-- PASSAGE SHOWN follows --

LOS ANGELES - She had the name picked out since high school: Logann Rae, taken from a soap opera. She had two dolls waiting in a closet, both saved since childhood. But Tanya's first child was a son. Then came another. When an ultrasound showed that her third child was also a boy, she struggled to hide her tears from the nurse...

Aaron Zitner

LOS ANGELES - She had the name picked out since high school: Logann Rae, taken from a soap opera. She had two dolls waiting in a closet, both saved since childhood. But Tanya's first child was a son. Then came another. When an ultrasound showed that her third child was also a boy, she struggled to hide her tears from the nurse.

And that is why this year she drove 400 miles to a doctor's office in Los Angeles. Using methods common in fertility clinics, doctors mixed Tanya's eggs with her husband's sperm to create five embryos in a laboratory dish. Then, using a new technique, they examined the embryos to determine which had the DNA to become boys, and which were programmed to be girls.

-- PASSAGE SHOWN concluded --
-- GIVEN DATA follows --

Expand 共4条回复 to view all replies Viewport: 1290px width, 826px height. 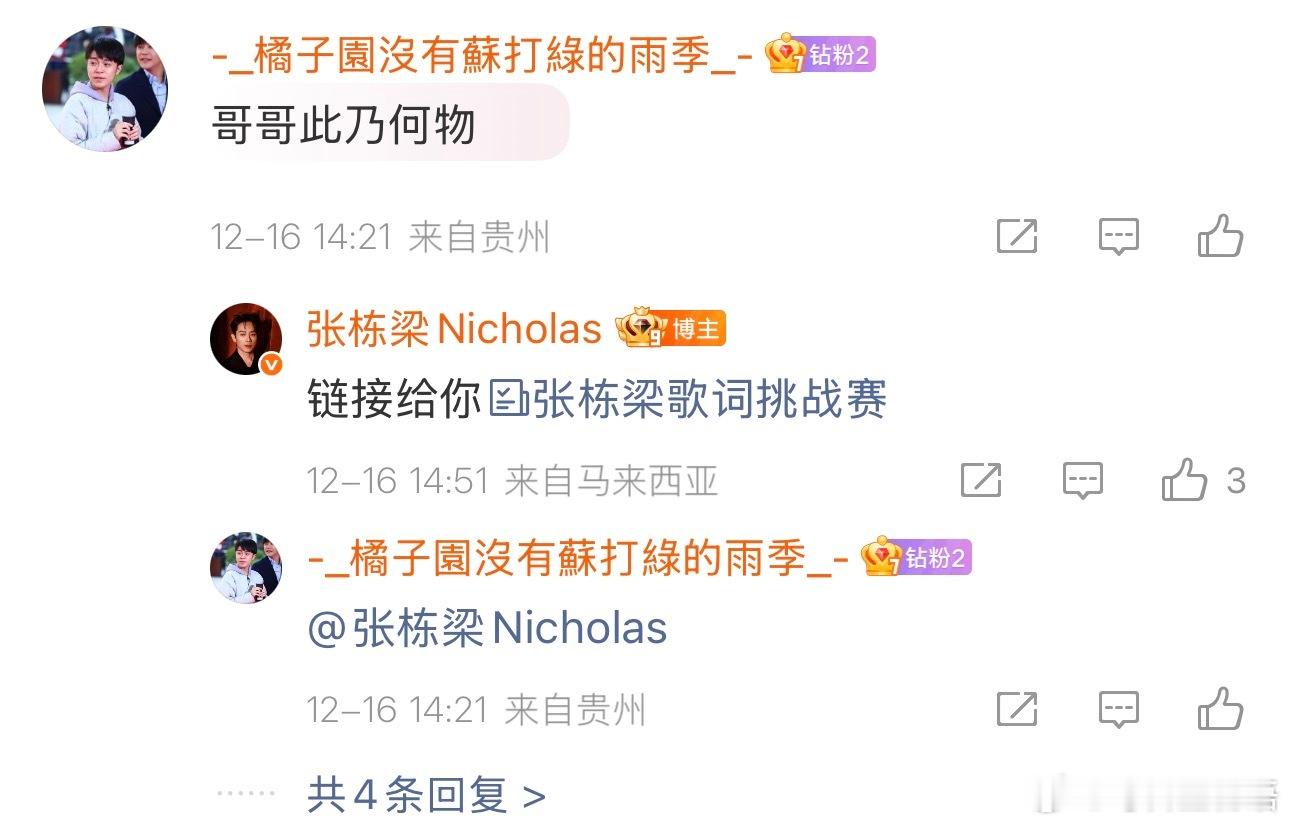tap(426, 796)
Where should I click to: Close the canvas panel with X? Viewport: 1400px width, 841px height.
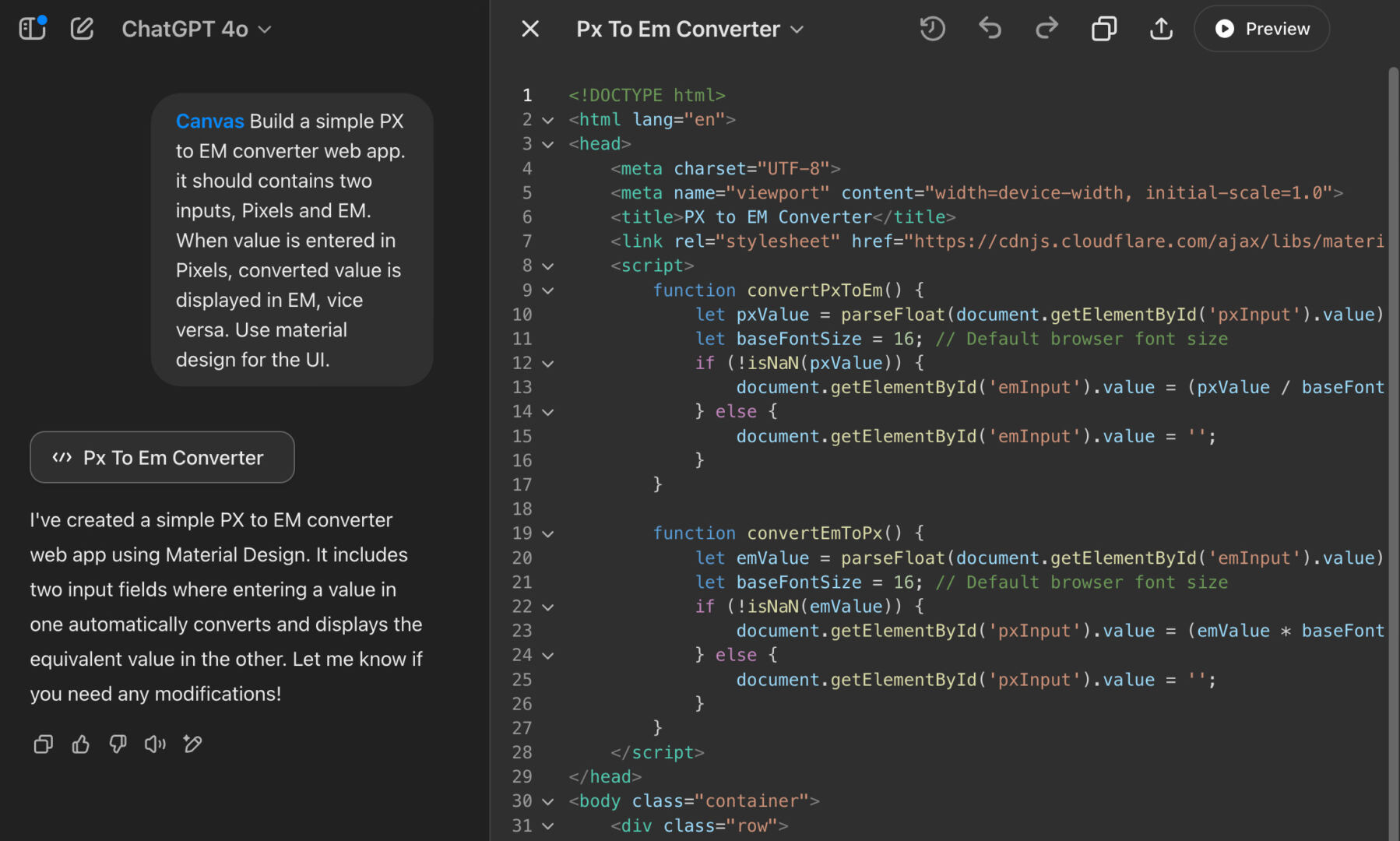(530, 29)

-- GIVEN DATA concluded --
-- GIVEN DATA follows --

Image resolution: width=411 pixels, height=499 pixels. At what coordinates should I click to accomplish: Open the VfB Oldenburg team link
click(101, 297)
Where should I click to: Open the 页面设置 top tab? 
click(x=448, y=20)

-- GIVEN DATA concluded --
-- GIVEN DATA follows --

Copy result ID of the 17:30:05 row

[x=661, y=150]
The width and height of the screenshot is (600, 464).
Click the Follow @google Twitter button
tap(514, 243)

-- GIVEN DATA concluded --

▶ **WORK TO COMPLETE**
Continue the news article about Tanya choosing her baby's sex, picking up after its final sentence about examining the embryos.

▶ **REPLY**
The three male embryos were frozen, their fate to be decided later. The two female embryos were transferred to Tanya's womb in to create the daughter she always wanted.

The embryo-sorting technique - called PGD, for pre-implantation genetic diagnosis - is quickly becoming the most controversial development in high-tech reproduction. Doctors are able to screen embryos not only for gender, but for whether they carry the genes involved in cystic fibrosis, sickle cell anemia and more than 100 other inherited diseases. They can even tell whether an embryo would grow into a good cell donor to help a sick person. The information is helping parents choose which embryos they want - and which to reject as unhealthy, or merely undesirable. The cost is about $10,000, including the price of in vitro fertilization, the procedure that creates "test-tube babies" and which is a required part of embryo screening.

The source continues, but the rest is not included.